Provided material START

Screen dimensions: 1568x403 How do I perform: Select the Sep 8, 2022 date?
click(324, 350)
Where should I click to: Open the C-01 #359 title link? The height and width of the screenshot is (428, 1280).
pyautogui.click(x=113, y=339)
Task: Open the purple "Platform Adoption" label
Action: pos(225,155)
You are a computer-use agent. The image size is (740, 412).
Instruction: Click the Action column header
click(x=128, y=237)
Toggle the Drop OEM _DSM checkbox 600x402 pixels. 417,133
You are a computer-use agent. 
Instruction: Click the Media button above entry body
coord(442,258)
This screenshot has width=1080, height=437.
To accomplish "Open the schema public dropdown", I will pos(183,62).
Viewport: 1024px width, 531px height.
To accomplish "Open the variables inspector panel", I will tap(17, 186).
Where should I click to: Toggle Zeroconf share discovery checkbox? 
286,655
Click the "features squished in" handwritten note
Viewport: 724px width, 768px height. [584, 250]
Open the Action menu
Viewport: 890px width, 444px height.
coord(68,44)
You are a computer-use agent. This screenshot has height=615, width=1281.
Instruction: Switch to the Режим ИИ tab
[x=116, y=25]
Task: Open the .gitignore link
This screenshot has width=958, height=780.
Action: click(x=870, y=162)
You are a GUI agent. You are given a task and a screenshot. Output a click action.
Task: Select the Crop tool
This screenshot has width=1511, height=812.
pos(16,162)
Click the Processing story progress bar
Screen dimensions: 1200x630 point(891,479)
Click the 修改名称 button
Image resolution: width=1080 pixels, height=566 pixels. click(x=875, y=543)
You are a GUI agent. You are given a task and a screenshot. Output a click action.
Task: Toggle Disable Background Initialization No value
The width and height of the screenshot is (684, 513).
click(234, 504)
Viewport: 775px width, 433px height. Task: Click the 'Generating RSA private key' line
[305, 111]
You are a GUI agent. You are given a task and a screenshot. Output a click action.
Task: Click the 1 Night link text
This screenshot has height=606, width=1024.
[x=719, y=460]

Provided material END

What is needed: Copy out, from the material above, each line where the word "will" is present.

Solved problem:
To accomplish "Open the schema public dropdown", I will pos(183,62).
To accomplish "Open the variables inspector panel", I will tap(17, 186).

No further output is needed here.